You can safely use either expansion or compression to hold bowls.. but there are tricks to both.

I would highly recommend reading the "Chucking Related" section from Doc Greens site which covers this much clearer than I can:
http://www.docgreenwoodturner.com/articles.html

Actually his whole page is quite good, recommended if you have the time :)

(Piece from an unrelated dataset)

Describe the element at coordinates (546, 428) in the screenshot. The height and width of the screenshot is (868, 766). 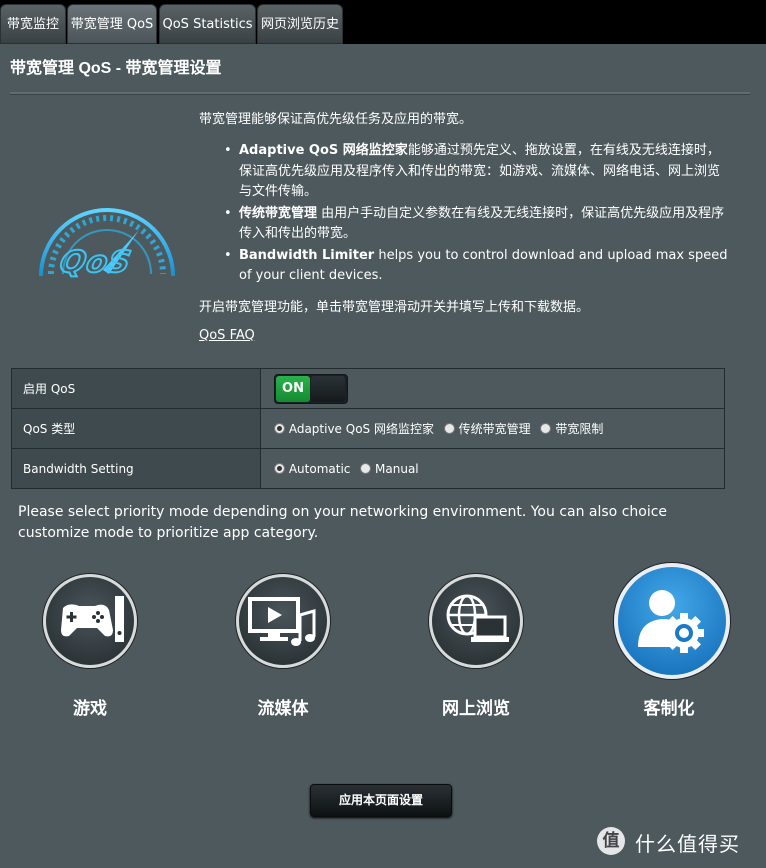
I see `radio-bandwidth-limiter` at that location.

Since I'm here.. Alan Batty's "woodturning notes" is another great source of lots of introductory bits:
http://nebula.wsimg.com/cdb2c19af9c...EC0DC707F1FE36FCB&disposition=0&alloworigin=1

I found that via the cumberland woodturners links page:
http://www.cumberlandwoodturners.com/tips--links-and-projects.html
at a recommend from John Lucas who is another fantastic teacher/turner.
 
Yeah, when I first started I bought a STARK lathe from Walmart to see how I was going to like it. Well now that I have been turning for about 3 weeks and decided I really like it I decided to upgrade to a NOVA 2 Midi lathe. Much better quality lathe with much better designs and features. My wife is dying for me to find a way to make money with it. She has me making captive ring baby rattles and cups and such.image.jpg
 
I’ve only had one accident so far. I was working on a bowl and instead of using my jaws inside the hollow on the bottom I tried leaving a lip for it to grab into instead. Needless to say while I was turning the lip broke off sending my bowl into my tool rest then bouncing into my chest where I caught it in my arms. Will definitely be using the expansion hold instead of the compression from now on. ...

In my experience the expansion holds are as likely to slip, or more so, than the compression. Since I am cheap, and don't want to waste my prime wood on a larger lip, I often glue a block of scrap to the bottom, and turn it so that my lip is quite deep. I then cut off the scrap wood when I am done, either on the bandsaw or with a parting tool.